Given you are making use of the fact that AArch64 fp_to_int already does the saturation part, I'm wondering if the different-width saturation can be moved from the input to the output? Specially I'm thinking this will result in nicer code as the min/max immediate values will be easier to produce in integer form.

Given you are making use of the fact that AArch64 fp_to_int already does the saturation part, I'm wondering if the different-width saturation can be moved from the input to the output? Specially I'm thinking this will result in nicer code as the min/max immediate values will be easier to produce in integer form.

Ah, so you mean to emit the select-comparisons as integer comparisons rather than floating point comparisons in the second expansion.

It feels like that would work. @nikic, was there any reason in particular you didn't implement it that way in the original patch or does it sound fine to you?

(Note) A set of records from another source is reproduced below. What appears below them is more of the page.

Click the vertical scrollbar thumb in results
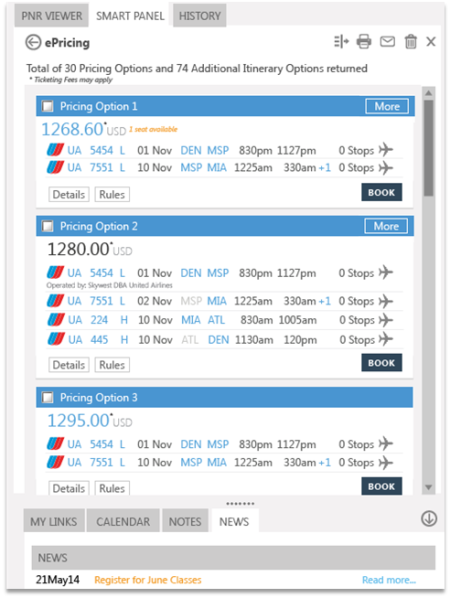The width and height of the screenshot is (450, 598). click(429, 148)
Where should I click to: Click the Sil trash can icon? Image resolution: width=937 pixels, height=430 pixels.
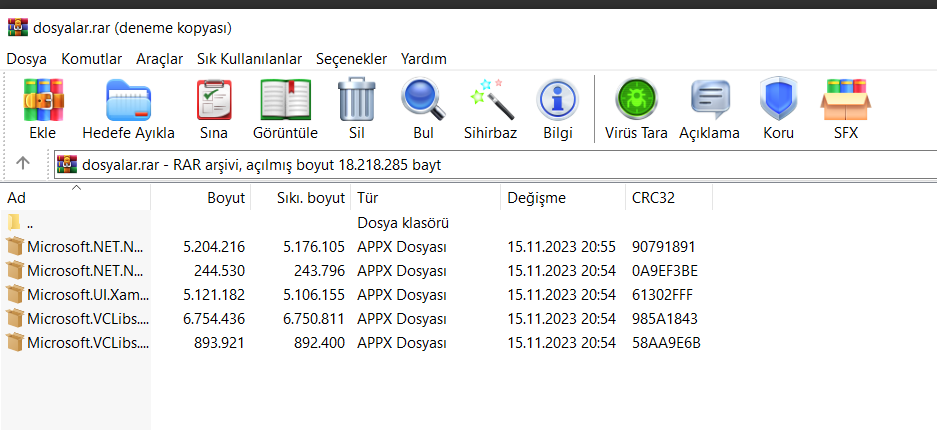(356, 101)
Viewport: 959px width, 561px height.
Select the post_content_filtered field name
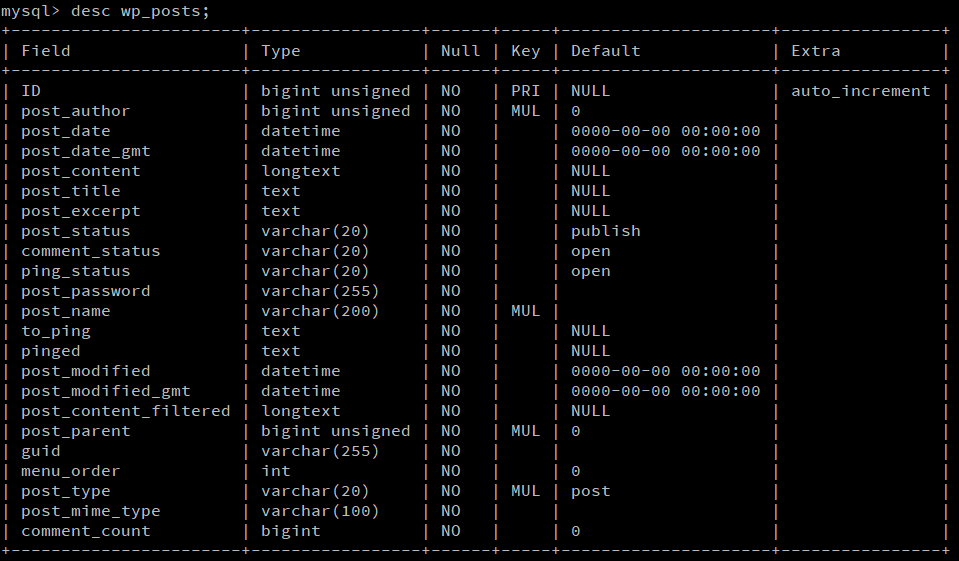point(126,411)
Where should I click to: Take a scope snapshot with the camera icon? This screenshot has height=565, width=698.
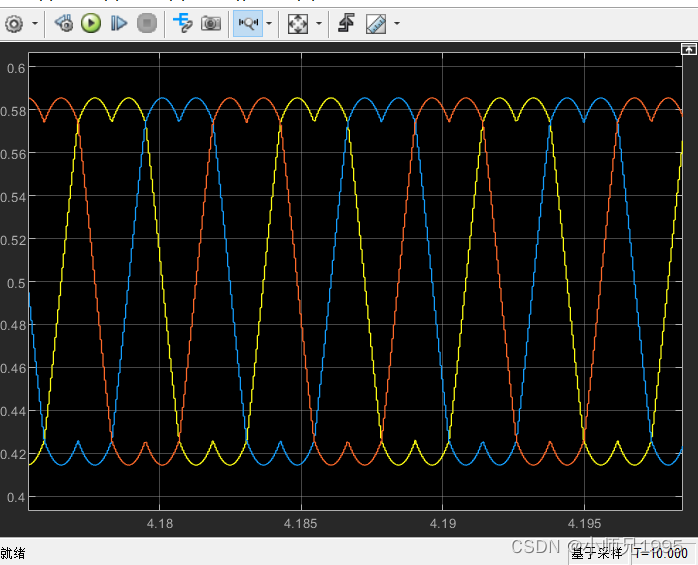click(211, 23)
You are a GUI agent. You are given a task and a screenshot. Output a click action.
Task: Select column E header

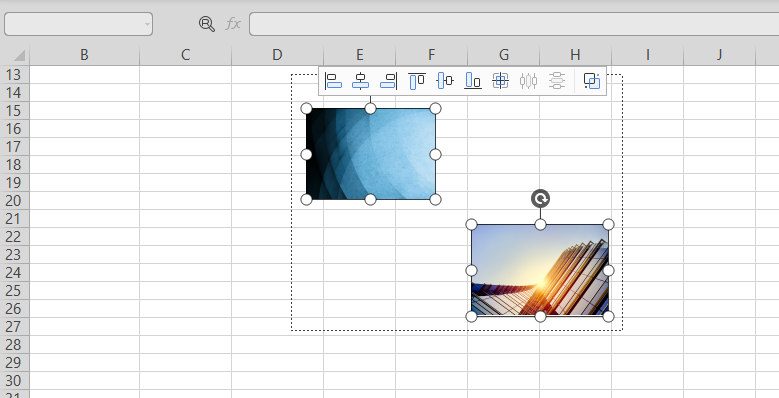pos(359,55)

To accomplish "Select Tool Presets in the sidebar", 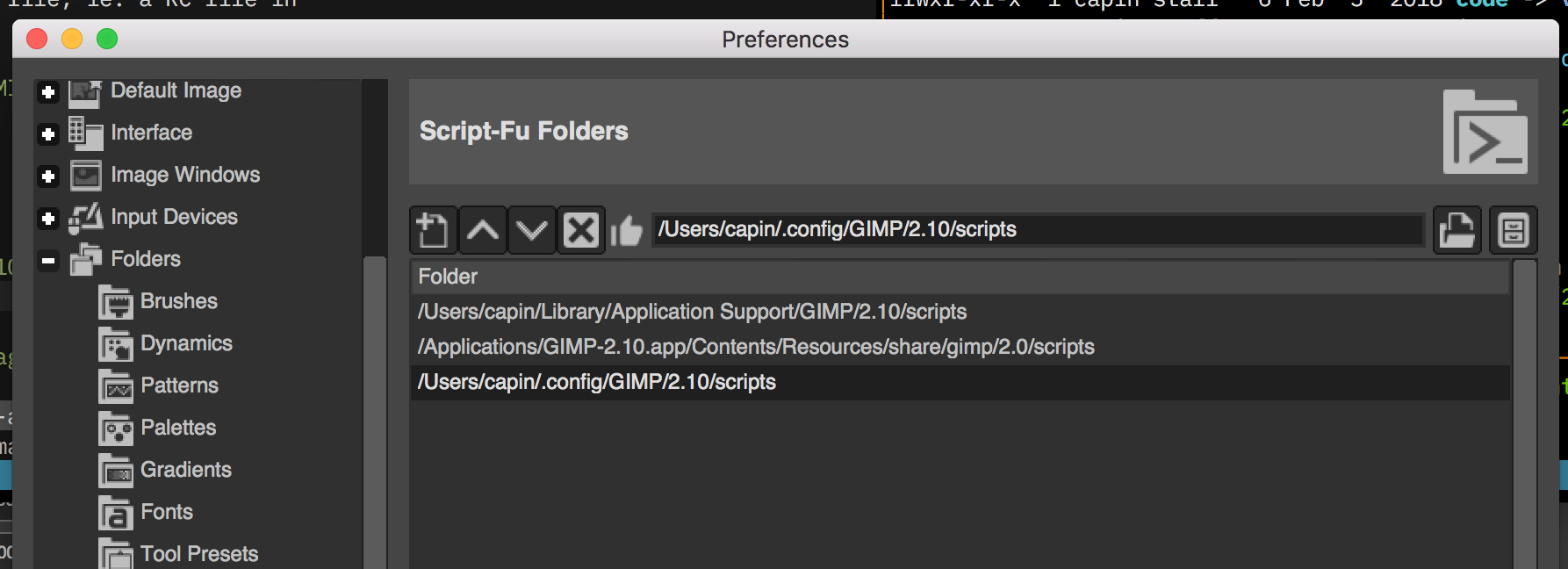I will 198,553.
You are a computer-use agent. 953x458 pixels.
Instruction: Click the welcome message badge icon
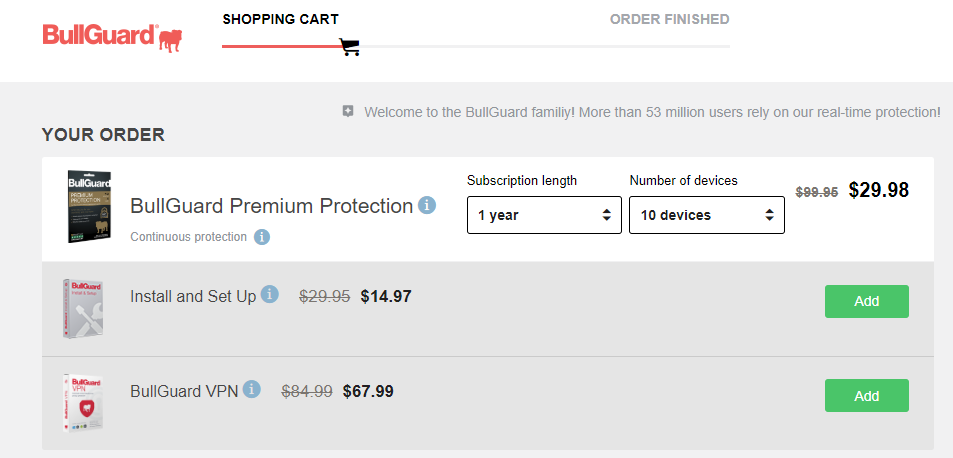348,111
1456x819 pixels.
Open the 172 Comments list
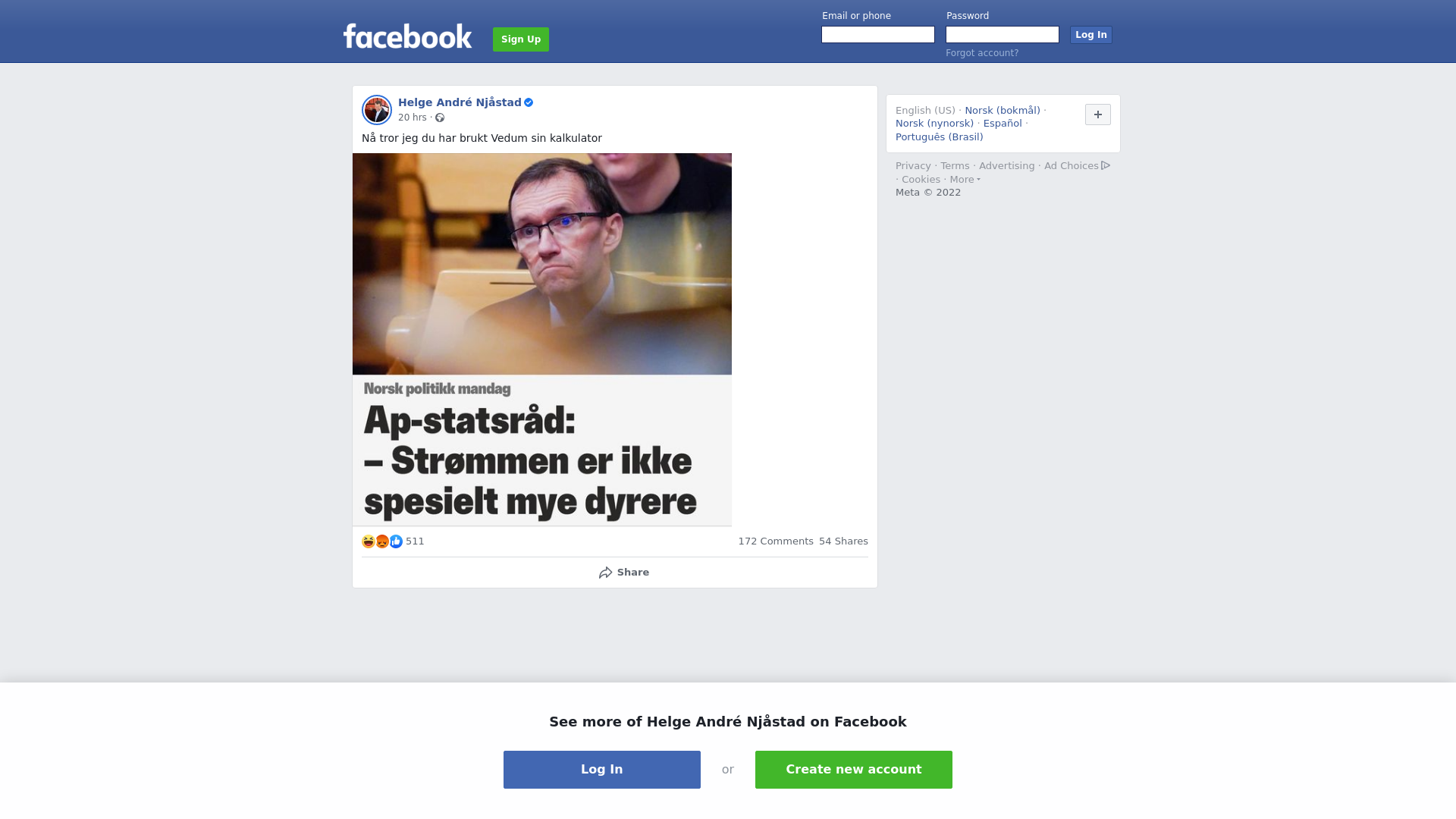[776, 541]
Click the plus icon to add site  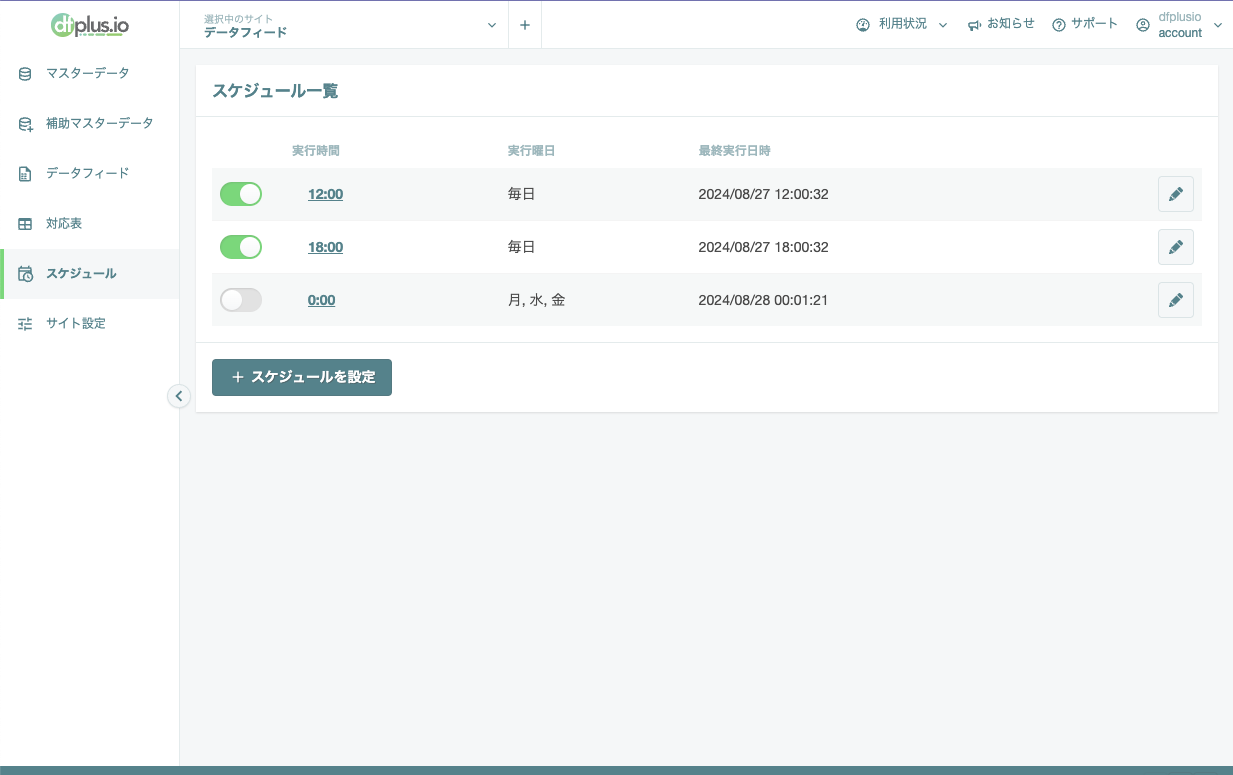(x=525, y=25)
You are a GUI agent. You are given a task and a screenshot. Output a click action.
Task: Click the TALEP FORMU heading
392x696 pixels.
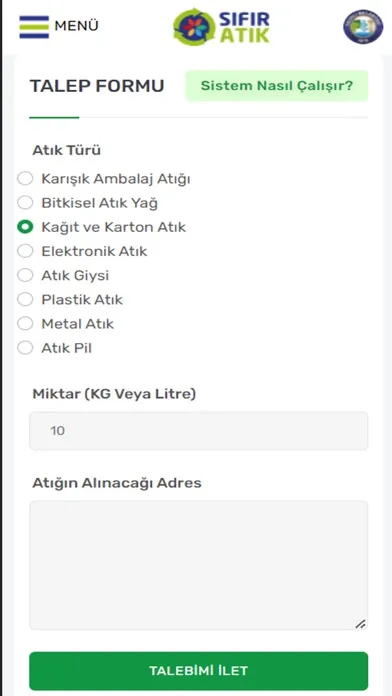(97, 86)
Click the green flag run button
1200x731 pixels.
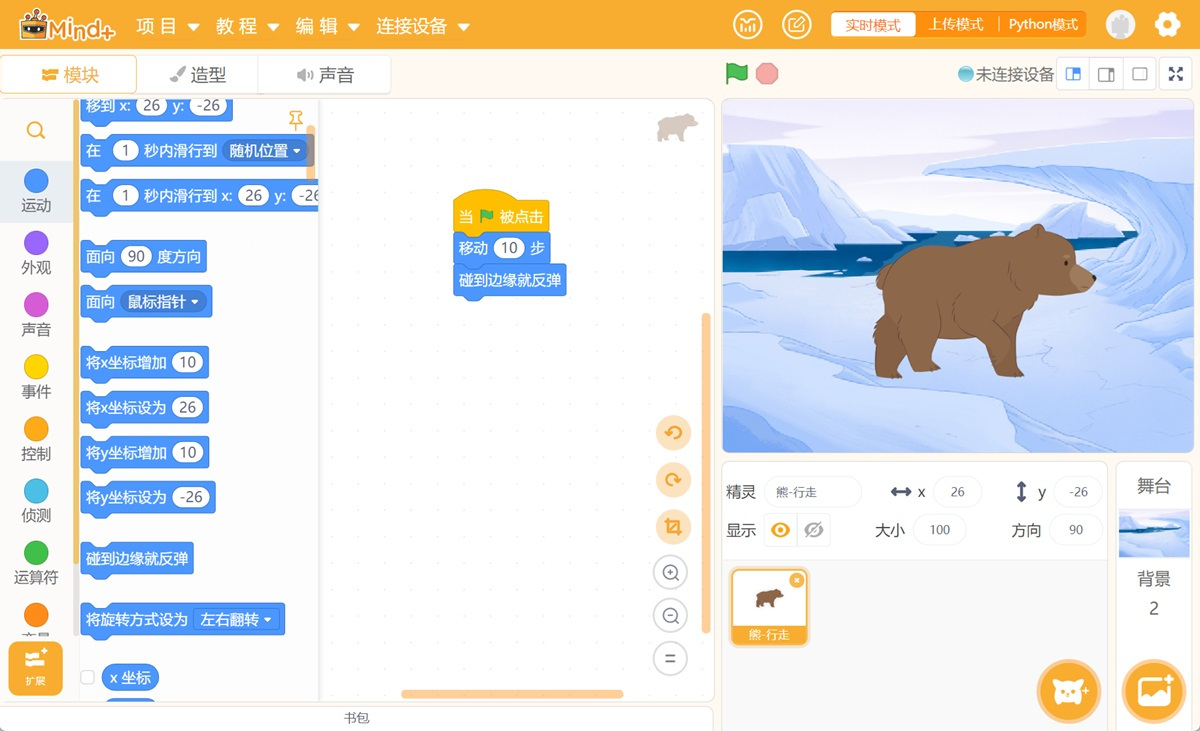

nikic added a comment.Aug 30 2020, 8:54 AM

Given you are making use of the fact that AArch64 fp_to_int already does the saturation part, I'm wondering if the different-width saturation can be moved from the input to the output? Specially I'm thinking this will result in nicer code as the min/max immediate values will be easier to produce in integer form.

Ah, so you mean to emit the select-comparisons as integer comparisons rather than floating point comparisons in the second expansion.

It feels like that would work. @nikic, was there any reason in particular you didn't implement it that way in the original patch or does it sound fine to you?

Sounds like a good idea to me. Don't think I had a particular reason here beyond "that's what the generic expansion does".

ebevhan updated this revision to Diff 289172.Sep 1 2020, 8:01 AM

Made natively saturating expansions use integer comparisons instead.

ebevhan updated this revision to Diff 290263.Sep 7 2020, 5:42 AM

Rebased.

ebevhan updated this revision to Diff 290297.Sep 7 2020, 8:49 AM

Removed superfluous NaN check and updated tests.

Sorry I had hoped to look at this patch properly today but that hasn't worked out. I've got a general comment below as I think it would be nicer to abstract the NativeSaturation into a TLI hook that other targets can implement when useful to them.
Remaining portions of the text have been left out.